To Alexander Walker (film critic of the Evening Standard)
– a secretary, so that he doesn’t crack his nails on a typewriter, thus giving away the fact that he’s a … journalist.

To Bass Charrington
– vast profits from owning the majority of gay pubs in London.

To All Gays
– a “Welcome” from Bass Charrington.

To GLF
– lilies – and thanks for the laughs.

To CHE
– carnations and a computerised membership files.

To CHE and GLF
– the capacity to love and understand (if not to agree) with each other.

To All MPs
– a copy of Gay News, so they can tune in to the realities of the situation.

To F.I. Litho
– yet another cheque for printing Gay News

To Anthony Newley
– a nice modern theatre where he can stage all his shows – in Formosa.

To The Governor of Holloway Prison
– a big bunch of flowers for allowing Myra Hindley half an hour of light and air.

To The Festival of Light
– a power cut.

To The National Theatre
– the collected plays of Oscar Wilde to remind them of what they have been ignoring these past nine years.

To The GPO
– a two year work study programme of interfering with and losing so much of our mail and for indecent relationships with our telephone.

To Mary Whitehouse
– a pair of ear plugs and a sleeping shade.

To the BBC
– the retirement of Mary Whitehouse.

To ITV and London Weekend Television
– programmes as good as the commercials.

To Sir Gerald Nabarro
– more lady chauffeurs like his last one.

To Lord Longford
– a halo.

To Malcolm Muggeridge
– an airport at the bottom of his garden.

To Edward Heath
– a cabinet made up of ex-grammar school boys.

To Harold Wilson
– a political party

To David Bowie
– an appearance at next year’s Royal Command Performance.

To Larry Grayson
– some original jokes and a black mark for telling fibs.
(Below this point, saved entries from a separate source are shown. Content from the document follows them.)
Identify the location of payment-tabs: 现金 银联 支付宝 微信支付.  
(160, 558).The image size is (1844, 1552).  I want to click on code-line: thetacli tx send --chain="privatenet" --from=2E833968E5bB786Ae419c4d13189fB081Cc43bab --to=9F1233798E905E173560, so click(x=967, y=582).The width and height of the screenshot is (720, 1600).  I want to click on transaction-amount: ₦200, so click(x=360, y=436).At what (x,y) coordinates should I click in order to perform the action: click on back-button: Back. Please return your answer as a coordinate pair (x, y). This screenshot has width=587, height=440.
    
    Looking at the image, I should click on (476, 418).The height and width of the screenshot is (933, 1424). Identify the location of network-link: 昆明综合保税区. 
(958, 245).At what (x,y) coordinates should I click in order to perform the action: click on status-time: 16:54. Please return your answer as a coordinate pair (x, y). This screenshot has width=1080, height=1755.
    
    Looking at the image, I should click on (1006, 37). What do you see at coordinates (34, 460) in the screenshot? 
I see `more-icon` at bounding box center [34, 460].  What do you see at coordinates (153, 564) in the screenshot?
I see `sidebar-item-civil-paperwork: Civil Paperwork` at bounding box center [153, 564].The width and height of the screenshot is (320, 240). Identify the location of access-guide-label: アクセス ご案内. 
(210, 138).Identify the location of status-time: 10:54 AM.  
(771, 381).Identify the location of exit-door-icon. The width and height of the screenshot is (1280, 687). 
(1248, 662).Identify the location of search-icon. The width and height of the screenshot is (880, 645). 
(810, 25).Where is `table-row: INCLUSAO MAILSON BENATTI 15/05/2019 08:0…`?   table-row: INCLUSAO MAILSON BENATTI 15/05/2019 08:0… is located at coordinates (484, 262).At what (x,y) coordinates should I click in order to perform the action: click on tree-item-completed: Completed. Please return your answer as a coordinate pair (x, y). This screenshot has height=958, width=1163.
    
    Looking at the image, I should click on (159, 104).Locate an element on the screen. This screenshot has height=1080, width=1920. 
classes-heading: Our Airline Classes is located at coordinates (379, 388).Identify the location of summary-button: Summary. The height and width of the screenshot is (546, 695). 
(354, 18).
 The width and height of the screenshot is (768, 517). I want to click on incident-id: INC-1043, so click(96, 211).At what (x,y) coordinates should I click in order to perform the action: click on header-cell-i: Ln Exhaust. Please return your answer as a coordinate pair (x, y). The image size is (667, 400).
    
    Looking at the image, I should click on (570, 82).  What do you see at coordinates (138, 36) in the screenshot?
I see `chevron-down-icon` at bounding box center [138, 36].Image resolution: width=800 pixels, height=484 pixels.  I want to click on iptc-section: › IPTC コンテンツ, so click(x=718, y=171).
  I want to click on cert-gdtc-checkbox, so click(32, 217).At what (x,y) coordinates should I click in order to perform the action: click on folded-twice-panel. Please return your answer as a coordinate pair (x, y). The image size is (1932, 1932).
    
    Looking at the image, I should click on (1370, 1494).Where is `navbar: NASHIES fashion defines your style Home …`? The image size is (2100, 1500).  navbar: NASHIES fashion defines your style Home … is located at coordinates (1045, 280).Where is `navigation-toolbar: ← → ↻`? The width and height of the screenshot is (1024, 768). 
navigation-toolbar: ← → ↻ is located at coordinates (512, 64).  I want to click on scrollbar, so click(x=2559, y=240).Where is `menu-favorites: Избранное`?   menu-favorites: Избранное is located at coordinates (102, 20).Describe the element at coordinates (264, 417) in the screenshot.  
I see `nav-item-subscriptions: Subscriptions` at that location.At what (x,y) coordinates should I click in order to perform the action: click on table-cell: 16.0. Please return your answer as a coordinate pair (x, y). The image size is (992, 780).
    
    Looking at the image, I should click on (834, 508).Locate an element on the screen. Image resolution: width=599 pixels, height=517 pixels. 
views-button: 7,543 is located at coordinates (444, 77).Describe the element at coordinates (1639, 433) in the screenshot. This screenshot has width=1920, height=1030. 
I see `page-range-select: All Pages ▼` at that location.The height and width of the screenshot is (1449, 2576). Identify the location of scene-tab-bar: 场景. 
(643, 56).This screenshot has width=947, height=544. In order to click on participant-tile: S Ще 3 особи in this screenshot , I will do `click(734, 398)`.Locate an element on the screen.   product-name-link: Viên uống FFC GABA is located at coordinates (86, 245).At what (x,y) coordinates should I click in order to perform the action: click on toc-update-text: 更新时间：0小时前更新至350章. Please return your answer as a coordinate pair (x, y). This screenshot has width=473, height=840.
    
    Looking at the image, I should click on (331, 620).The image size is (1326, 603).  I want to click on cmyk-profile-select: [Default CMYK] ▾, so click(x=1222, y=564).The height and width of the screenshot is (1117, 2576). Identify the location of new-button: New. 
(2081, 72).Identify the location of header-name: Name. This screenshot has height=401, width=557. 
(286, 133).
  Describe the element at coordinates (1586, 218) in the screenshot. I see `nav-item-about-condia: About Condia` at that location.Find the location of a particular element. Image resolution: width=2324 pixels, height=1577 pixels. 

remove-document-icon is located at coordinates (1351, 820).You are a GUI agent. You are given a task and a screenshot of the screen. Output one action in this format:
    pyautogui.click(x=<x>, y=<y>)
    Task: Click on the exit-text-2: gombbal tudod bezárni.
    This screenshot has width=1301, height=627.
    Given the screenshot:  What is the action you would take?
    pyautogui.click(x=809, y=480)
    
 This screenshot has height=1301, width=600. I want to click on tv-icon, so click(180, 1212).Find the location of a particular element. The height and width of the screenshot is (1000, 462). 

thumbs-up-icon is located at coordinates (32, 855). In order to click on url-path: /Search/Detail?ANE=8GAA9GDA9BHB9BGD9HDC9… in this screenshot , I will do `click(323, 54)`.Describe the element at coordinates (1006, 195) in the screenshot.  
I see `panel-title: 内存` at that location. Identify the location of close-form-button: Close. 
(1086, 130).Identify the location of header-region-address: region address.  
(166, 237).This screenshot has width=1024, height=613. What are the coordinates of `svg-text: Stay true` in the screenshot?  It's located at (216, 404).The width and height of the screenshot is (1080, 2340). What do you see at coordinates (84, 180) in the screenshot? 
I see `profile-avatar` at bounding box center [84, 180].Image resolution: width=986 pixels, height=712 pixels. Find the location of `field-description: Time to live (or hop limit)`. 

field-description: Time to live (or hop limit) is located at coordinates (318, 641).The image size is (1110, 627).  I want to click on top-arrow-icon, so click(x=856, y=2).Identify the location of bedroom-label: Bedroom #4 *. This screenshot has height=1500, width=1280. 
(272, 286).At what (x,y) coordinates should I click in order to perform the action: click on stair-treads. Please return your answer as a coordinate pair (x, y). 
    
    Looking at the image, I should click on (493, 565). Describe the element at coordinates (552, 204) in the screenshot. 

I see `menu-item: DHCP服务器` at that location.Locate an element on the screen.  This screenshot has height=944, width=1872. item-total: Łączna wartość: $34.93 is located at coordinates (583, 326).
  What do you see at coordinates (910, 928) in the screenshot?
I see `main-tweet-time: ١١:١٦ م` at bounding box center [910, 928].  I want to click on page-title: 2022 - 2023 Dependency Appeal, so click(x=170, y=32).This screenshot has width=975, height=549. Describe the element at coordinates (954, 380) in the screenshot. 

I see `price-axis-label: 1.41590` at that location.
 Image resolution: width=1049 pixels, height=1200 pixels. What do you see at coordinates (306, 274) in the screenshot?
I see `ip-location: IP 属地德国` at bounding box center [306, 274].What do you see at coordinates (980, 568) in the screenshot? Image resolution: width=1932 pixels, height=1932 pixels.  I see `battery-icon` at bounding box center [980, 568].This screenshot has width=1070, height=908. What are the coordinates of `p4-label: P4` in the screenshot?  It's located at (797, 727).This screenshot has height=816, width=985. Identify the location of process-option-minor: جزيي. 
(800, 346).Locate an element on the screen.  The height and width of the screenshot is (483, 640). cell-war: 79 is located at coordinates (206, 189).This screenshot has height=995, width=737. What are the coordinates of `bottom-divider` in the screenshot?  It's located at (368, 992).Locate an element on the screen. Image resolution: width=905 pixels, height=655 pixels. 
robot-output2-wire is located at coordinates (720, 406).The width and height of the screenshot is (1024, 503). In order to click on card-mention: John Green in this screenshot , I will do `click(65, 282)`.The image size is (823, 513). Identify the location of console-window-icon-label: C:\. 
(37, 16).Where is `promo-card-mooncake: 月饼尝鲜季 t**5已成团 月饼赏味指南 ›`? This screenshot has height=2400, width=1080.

To Chris Welch (of Melody Maker)
– a record player and a job on the Financial Times.

To The Daily Telegraph
– a losing law suit with Private Eye.

To The Sunday Telegraph
– Richard Ingrams as editor.

To The Evening Standard
– an ad in Gay News

To Private Eye
– a bathchair on the cliffs at Hastings.

To Martin Stafford BA
– A ‘Glad To Be Gay’ badge and a lifelong subscription to Gay News.

To Chelsea Police
– a dictionary to look up the words ‘obstruction’ and ‘malicious’.